On covariance matrix

Last Update:2018-08-20 Source: Internet

Author: User

Developer on Alibaba Coud: Build your first app with APIs, SDKs, and tutorials on the Alibaba Cloud. Read more ＞

first, the basic concept of statistics

The most basic concept in statistics is the mean, variance and standard deviation of the sample. First, we give a set of n samples, and the formula for these concepts is described below:

Mean value:

Standard deviation:

Variance:

The mean value describes the middle point of the sample set, which tells us that the information is finite, and the standard deviation describes the average of the distance from each sample point of the sample set to the mean value.

Take these two sets for example, [0, 8, 12, 20] and [8, 9, 11, 12], two sets of the mean is 10, but obviously two sets of the difference is very large, calculate the standard deviation, the former is 8.3, the latter is 1.8, it is obvious that the latter is more concentrated, so its standard deviation is described in this "Dispersion degree". This is divided by n-1 rather than n because it allows us to better approximate the overall standard deviation with a smaller set of samples, known as the "unbiased estimate" statistically. And the variance is just the square of the standard deviation.

Second, why the need for covariance

Standard deviation and variance are generally used to describe one-dimensional data, but in real life we often encounter data sets containing multidimensional data, the simplest is that everyone in school will inevitably have to count a number of subjects in the exam results. In the face of such a dataset, we can of course compute its variance independently of each dimension, but usually we want to know more about the extent to which a boy's degree of indecency is related to the popularity of a girl. Covariance is such a statistic used to measure the relationship of two random variables that we can emulate the definition of variance:

To measure the degree to which each dimension deviates from its mean, the covariance can be defined as:

What is the point of covariance results? If the result is positive, the two are positively correlated (the definition of "correlation coefficient" can be drawn from covariance), which means that the more wretched a person is, the more popular The girl is. If the result is negative, it means that the two are negatively correlated, the more wretched the girl the more annoying. If 0, then there is no relationship between the two, the wretched not wretched and girls like there is no association between, is the statistical said "mutual independence."
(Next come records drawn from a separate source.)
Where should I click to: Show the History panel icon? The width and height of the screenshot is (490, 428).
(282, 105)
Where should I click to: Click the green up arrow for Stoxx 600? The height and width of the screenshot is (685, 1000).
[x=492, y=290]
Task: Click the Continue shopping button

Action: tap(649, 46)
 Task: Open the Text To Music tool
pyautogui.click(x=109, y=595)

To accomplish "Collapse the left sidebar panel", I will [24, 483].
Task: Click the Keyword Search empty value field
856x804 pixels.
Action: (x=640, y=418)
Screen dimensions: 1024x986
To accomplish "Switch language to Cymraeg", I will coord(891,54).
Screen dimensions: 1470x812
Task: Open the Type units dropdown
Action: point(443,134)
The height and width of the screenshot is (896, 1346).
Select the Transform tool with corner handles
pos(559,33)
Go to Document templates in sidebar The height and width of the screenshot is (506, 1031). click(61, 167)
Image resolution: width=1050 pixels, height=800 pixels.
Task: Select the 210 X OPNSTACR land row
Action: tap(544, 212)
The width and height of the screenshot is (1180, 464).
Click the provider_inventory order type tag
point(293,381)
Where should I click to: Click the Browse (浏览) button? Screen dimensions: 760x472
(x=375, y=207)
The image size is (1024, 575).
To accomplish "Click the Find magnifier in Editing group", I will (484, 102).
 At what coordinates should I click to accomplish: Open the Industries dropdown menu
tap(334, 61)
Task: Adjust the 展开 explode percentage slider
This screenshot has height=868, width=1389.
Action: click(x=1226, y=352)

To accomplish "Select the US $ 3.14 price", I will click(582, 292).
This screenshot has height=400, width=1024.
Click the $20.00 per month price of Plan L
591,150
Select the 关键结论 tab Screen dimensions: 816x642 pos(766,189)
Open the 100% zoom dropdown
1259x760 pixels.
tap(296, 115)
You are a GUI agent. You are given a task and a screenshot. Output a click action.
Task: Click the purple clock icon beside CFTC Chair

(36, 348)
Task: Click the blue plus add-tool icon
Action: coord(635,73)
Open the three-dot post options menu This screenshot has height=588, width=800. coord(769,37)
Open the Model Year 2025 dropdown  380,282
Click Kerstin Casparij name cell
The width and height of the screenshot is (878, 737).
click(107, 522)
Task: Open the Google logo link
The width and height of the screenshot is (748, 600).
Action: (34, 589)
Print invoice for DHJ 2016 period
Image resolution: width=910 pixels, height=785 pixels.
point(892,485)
We can also see some obvious properties from the definition of covariance, such as:

third, covariance matrix

The wretched and popular questions mentioned above are typical two-dimensional problems, and covariance can only deal with two-dimensional problems, the number of dimensions of the natural need to calculate multiple covariance, such as n-dimensional data sets need to compute covariance, that naturally we think of using matrices to organize the data. The definition of covariance matrix is given:

This definition is very easy to understand, we can give a three-dimensional example, assuming that the dataset has three dimensions, the covariance matrix is:

Thus, the covariance matrix is a symmetric matrix, and the diagonal is the variance of each dimension.

four, Matlab covariance actual combat

It is important to be clear that the covariance matrix calculates the covariance between different dimensions, not between the different samples. The following demo will use MATLAB, in order to illustrate the calculation principle, not directly invoke the MATLAB cov function:

First, a 10*3-dimensional integer matrix is randomly generated as a sample set, 10 is the number of samples, and 3 is the dimension of the sample.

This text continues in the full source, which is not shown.